Week of 2021-08-16
Effectiveness and certainty
I’ve been thinking about the limits to seeing, and this diagram popped into my head. It feels like there’s more here, but I am not there yet. I thought I’d write down what I have so far.
There’s something about the relationship between the degree of certainty we have in knowing something and our effectiveness applying that knowledge. When we’ve just encountered an unknown phenomenon -- be that a situation or a person -- we tend to be rather ineffective in engaging with it. Thinking of it in terms of constructed reality, our model of this phenomenon generates predictions that are mostly errors: we think it will go this way, but it goes completely differently. “I don’t get it. I thought he’d be glad I pointed out the problem with the design.” Each new error contributes to improving the model and, through the interaction with the phenomenon, we improve our prediction rate and with it, our certainty about our knowledge of the phenomenon. “Oh, turns out there’s another tech lead who actually makes all the calls on this team.” Here, our effectiveness of applying the knowledge seems to climb along with the improvements. At some point, our model gets pretty good, and we reach our peak effectiveness, wielding our knowledge skillfully to achieve our aims. This is where many competence frameworks stop and celebrate success, but I’ve noticed that often, the story continues.

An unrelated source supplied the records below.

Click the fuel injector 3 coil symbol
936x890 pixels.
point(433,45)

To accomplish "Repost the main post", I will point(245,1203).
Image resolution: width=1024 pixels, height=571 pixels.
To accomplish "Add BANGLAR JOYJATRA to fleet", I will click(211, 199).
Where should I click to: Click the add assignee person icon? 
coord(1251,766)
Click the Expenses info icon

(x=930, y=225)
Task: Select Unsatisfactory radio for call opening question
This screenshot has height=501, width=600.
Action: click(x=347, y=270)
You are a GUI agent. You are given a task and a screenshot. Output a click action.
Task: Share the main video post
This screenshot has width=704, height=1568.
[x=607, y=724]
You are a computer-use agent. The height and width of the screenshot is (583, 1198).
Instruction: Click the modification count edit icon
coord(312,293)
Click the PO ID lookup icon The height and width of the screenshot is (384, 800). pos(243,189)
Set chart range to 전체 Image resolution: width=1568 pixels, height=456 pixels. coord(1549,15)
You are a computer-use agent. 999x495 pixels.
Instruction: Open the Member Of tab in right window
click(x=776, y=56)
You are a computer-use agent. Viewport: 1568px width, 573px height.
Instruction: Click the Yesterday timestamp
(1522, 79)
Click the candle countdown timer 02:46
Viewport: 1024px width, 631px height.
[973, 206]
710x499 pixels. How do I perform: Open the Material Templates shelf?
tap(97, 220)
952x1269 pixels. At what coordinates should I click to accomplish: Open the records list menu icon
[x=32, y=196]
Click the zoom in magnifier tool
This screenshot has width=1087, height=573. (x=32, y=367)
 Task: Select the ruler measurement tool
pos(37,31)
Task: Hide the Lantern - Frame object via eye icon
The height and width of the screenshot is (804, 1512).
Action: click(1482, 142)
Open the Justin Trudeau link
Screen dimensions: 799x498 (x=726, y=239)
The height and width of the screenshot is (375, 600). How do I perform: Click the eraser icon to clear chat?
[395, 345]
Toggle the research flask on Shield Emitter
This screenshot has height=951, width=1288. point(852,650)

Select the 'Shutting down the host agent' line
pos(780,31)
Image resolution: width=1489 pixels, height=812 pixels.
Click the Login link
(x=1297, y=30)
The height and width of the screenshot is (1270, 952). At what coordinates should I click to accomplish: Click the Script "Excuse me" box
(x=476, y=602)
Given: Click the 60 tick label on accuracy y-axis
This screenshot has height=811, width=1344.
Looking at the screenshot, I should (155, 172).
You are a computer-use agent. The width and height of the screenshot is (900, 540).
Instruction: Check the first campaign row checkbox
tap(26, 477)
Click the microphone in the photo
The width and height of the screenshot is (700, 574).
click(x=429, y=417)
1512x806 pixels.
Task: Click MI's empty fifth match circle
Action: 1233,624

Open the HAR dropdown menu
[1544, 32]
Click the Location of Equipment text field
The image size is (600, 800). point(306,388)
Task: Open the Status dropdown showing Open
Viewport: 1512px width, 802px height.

As my prediction error rate drops below some threshold, the model becomes valuable: the hard-earned experiential knowledge begins to act as its own protector. The errors that help refine the model are rapidly incorporated, while the errors that undermine the model begin to bounce off. Because of this, my certainty in the model continues to grow, but the effectiveness slides. I begin to confuse my model with my experiences, preferring the former to the latter. “She only cares about these two metrics!” -- “What about this other time... “ -- “Why are we still talking about this?!” Turns out, my competence has a shadow. And this shadow will lull me to sleep of perfect certainty… until the next prediction error cracks the now-archaic model apart, and spurs me to climb that curve all over again.
For some reason, our brains really prefer fixed models -- constructs that, once understood, don’t change or adapt over time. A gloomy way to describe our lifelong process of learning would be as the relentless push to shove the entire world into some model of whose prediction rate we are highly certain. And that might be okay. This might be the path we need to walk to teach ourselves to let go of that particular way of learning.
🔗 https://glazkov.com/2021/08/20/effectiveness-and-certainty/
The miracle count
While working on a technical design this week, my colleagues and I brushed up an old framing: the miracle count. I found it useful when considering the feasibility of projects.
Any ambitious project will likely have dependencies: a set of unsolved problems that are stringed together into a causal chain. “To ship <A>, we need <B> to work and <C> to have <metric>.” More often than not, the task of shipping such a project will be more about managing the flow of these dependencies rather than their individual effectiveness or operational excellence.
Very early in the project’s life, some of these dependencies might pop out as clearly outsized: ambitious projects in themselves. If I want to make an affordable flying saucer, the antigravity drive is a dependency, and it still needs to be invented. I call these kinds of dependencies “miracles” and their total number in the project the “miracle count.” Put it simply, the miracle count is the number of unlikely events that we need to happen for our project to succeed.
I don’t know about other environments, but in the engineering organization, having a miracle count conversation is useful. The miracle might be technological in nature (like that antigrav drive), it could be a matter of shifting priorities (“this team is already overloaded and we’re asking them to add one more thing to their list”), or any number of things. Recognizing that a dependency is a “miracle” is typically a prompt to de-risk, to have a contingency plan. “Yeah, I wonder if that generalized cache project is a miracle. What will we do if it doesn’t go through?”
Miracle-spotting can be surprisingly hard in large organizations. Each team is aiming high, yet wants to appear successful, and thus manage the appearance of their progress as a confident stride to victory. I have at least a couple of war stories where a team didn’t recognize a miracle dependency and parked their own “hacky workaround” projects -- only to grasp for them suddenly (“Whew! So glad this code is still around! Who was the TL?”) when the miracle failed to materialize. I’ve also seen tech leads go to the other extreme and treat every dependency as a miracle. This inclination tends to create self-contained mega-projects, and increase their own miracle-ness. In my experience, finding that balance is hard, and usually depends on the specific constraints of a dependency -- something that a robust miracle count conversation can help you determine.